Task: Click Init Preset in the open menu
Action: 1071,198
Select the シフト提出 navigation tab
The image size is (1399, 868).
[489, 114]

-*-

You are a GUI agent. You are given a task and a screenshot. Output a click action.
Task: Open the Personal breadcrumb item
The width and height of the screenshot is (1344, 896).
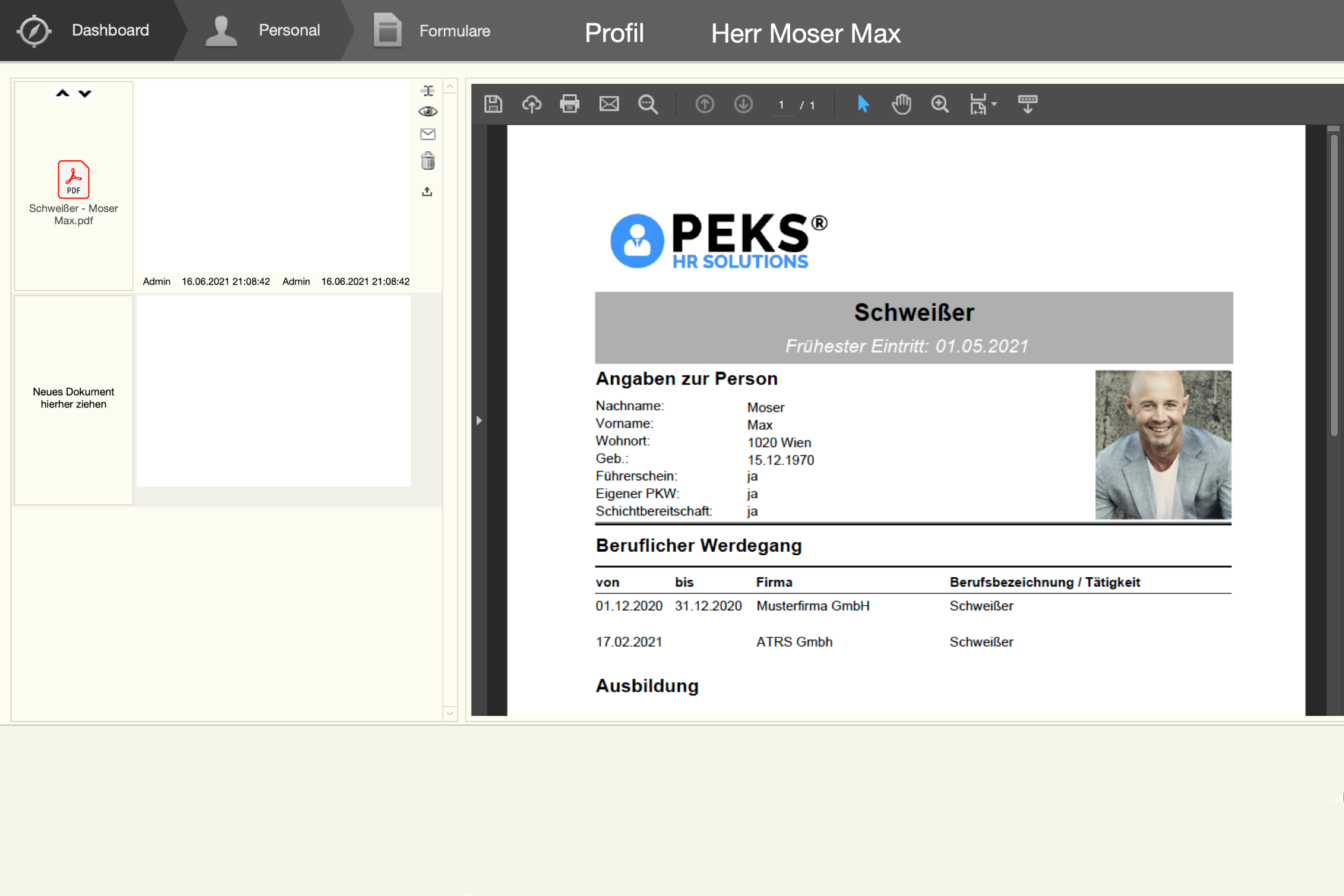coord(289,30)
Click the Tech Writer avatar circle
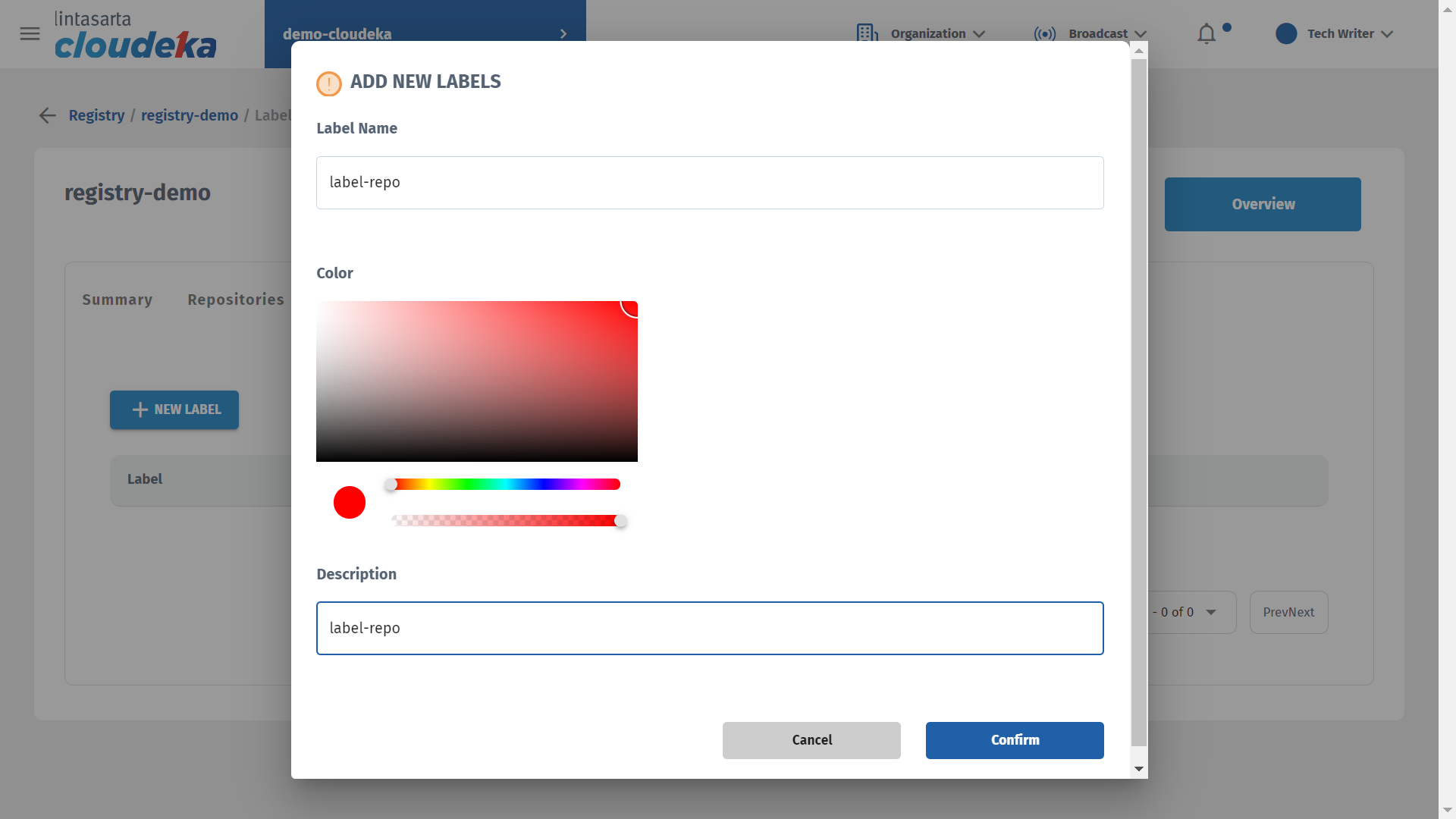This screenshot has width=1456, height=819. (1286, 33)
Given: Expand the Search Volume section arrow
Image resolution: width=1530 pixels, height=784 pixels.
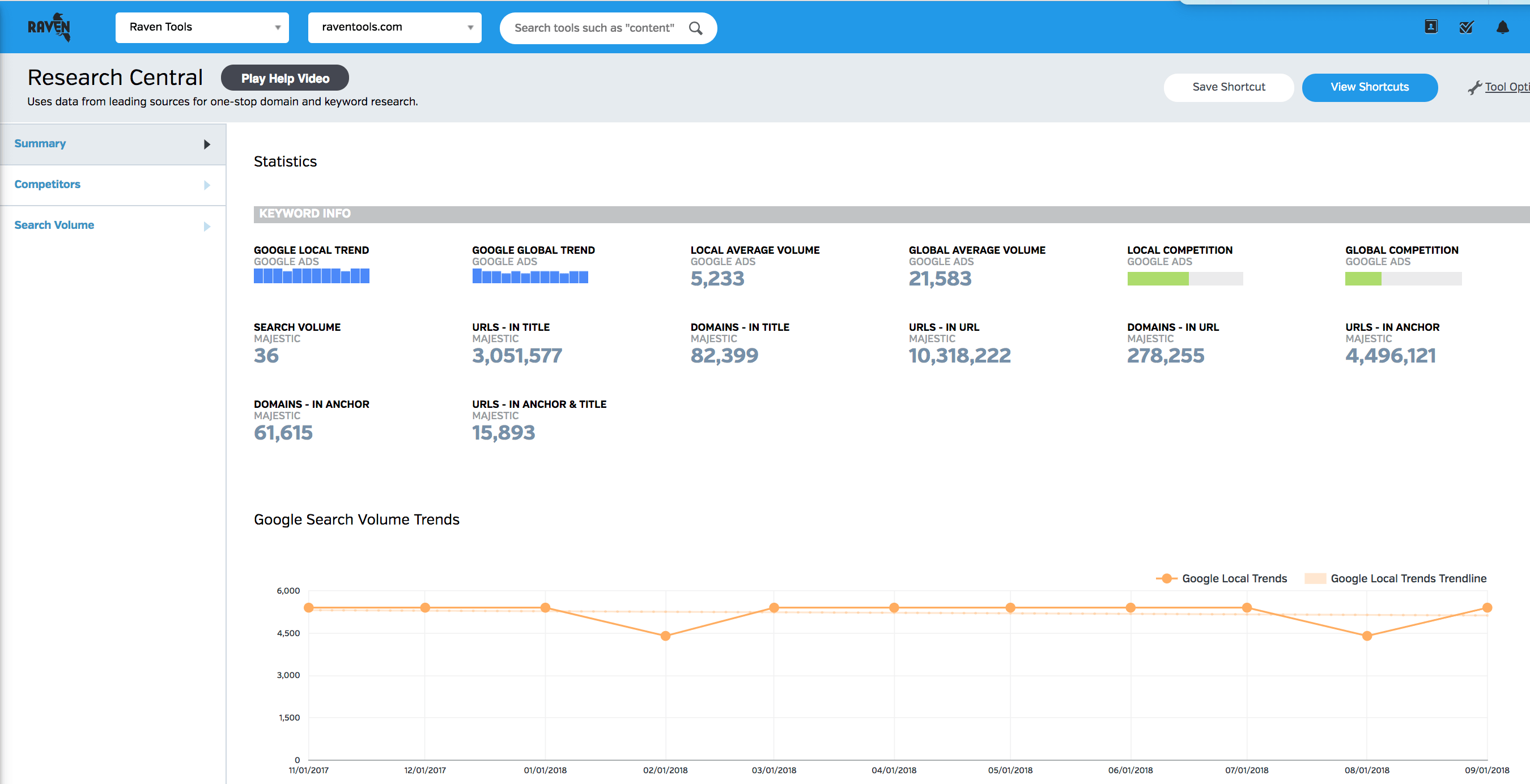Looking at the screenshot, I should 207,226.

-*-

■ Task item
Above are some records; quote exactly and only the lines that begin at the line containing "You are a GUI" and stop after the line containing "Given: Expand the Search Volume section arrow", leaving out the pictures.

■ Final answer
You are a GUI agent. You are given a task and a screenshot. Output a click action.
Task: Open the Personal breadcrumb item
The width and height of the screenshot is (1344, 896).
coord(289,30)
Click the Tech Writer avatar circle
This screenshot has width=1456, height=819. (1286, 33)
Given: Expand the Search Volume section arrow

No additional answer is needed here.